Dental Secrets

Eliminating Bad Breath  |  Beautiful Smile

Conquer your Fear

Dental anxiety or fear of the dentist is a major stumbling block for many people. It usually prevents otherwise intelligent, rational people from optimizing and maintaining their dental health.

The key to good oral health is prevention - stopping problems before they arise. Unfortunately, people who suffer from dental anxiety often fail to visit the dentist for routine care. When they finally do go, often a small

preventable problem has turned into a problem which will require major intervention.

In my years of successfully treating dental phobics, I have used a number of techniques. Some even involve the use of mild sedatives but most techniques involve face to face communication, answering of the patient's questions, and a lot of listening.

Most dental phobics have had very negative experiences with either unskilled, uncaring, or incompetent dentists.

The most important step to overcoming dental anxiety is finding a good dentist. A good dentist is one who:

  • is patient
  • is highly competent
  • endeavors to make each meeting pain free
  • genuinely cares about you
  • has the ability to nurture you through past traumas


Ask friends and family for dentists they recommend. Feel free to ask any potential dentist about his practice, practice philosophy, and the steps he or she takes to make dentistry pain free and anxiety free. Remember, do not be intimidated. You are the consumer and it is the dentist who should be selling you on his or her service.

It takes a true partnership between the patient and the dentist, a growing trust, and a growing relationship that cannot nor should not be pushed faster than the patient can accept.

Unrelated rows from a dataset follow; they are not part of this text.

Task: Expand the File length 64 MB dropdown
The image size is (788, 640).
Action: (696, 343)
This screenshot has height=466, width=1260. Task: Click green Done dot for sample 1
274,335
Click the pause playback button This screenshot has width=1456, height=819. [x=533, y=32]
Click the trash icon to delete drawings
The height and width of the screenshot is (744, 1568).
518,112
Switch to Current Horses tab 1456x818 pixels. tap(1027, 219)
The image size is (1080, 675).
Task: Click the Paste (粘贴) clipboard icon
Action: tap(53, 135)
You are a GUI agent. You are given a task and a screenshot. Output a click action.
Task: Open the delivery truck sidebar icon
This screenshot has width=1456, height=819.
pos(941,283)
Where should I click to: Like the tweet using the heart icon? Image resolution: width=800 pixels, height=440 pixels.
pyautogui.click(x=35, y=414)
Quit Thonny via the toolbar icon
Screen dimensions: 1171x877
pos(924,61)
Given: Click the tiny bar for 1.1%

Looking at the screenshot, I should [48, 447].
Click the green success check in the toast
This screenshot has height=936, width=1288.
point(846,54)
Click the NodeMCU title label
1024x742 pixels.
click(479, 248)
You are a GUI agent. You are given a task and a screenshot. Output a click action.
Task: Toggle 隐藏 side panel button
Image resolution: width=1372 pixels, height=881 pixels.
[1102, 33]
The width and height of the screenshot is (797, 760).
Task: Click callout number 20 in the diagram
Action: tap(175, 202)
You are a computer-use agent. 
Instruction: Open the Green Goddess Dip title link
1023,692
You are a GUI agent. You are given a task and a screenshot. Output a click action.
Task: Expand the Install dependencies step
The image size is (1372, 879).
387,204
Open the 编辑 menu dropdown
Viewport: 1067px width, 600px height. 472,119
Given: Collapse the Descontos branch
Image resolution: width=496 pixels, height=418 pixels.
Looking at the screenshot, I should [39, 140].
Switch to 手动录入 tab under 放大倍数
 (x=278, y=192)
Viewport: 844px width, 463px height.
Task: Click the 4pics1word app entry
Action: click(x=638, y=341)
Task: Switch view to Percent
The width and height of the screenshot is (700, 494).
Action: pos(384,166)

In my practice, I have used this no pressure approach with great success. Usually the first appointment is a 'get to know you visit' where we take a complete medical and dental history and have a discussion with the patient.

I have found that by clearly explaining any planned procedures (what they are and why we plan to do them) and by answering all of the patient's questions, much of the anxiety can be eliminated. If all goes well, we may do an intraoral examination using a special camera that lets us see, on a monitor, the inside of the patient's mouth .

The second visit includes discussion on what is the most stressful thing about dentistry for the patient and ways we can reduce if not eliminate that stress. We perform an examination, take X-rays and develop a treatment plan.

If the patient is ready for a cleaning of the teeth, we may proceed. The progress made in each visit is controlled by the patient and their readiness to continue. No pressure at all.

During future visits, we following through with the necessary procedures. I have dozens of patients who have been helped with this no pressure approach. A person can also reduce their anxiety by bringing a friend or loved one along with them for support.

I often advise people not to schedule appointments during stressful times. Don't, for example, schedule an appointment before a major business meeting or in the middle of the day if you know you have several tasks to do after the appointment.

Also, during the procedure, I tell patients exactly what I am doing - when they are going to feel pressure and when they are going to feel coldness. I use all the techniques available to minimize pain. In the few cases where the patient will feel discomfort, I tell them. Surprisingly anxiety is reduced if a patient knows exactly what to expect.

I can not stress enough how important it is to find a dentist you can trust and who is willing to do what it takes to relieve your anxiety. Many dentists will use a technique known as guided imagery where they will tell you to think about pleasant experiences (such as sunbathing on a beach in the Bahamas) while the procedure is going on.

Some dentists may go over relaxation techniques with you. Others will play soothing music in the background or allow the patient to bring in a walkman and headphones. Some dentists even have virtual reality goggles which the patient can wear during the procedure.

If your dentist is unwilling to discuss your anxiety or try things to help reduce your anxiety it is time to get a new dentist.

Remember that an educated consumer is a less anxious consumer. Make sure your dentist explains each and every procedure you undergo. Good dentists usually have videos, pamphlets, or books explaining the procedures they perform. A good dentist will answer the questions you have thus lessening your anxiety.

With a good dentist-patient relationship and with good communication, dental anxiety can be overcome. You should feel comfortable discussing your anxieties with your dentist and should be confident that he or she will do everything possible to reduce your anxiety. If not find a new dentist who is willing to do what it takes to overcome your anxiety.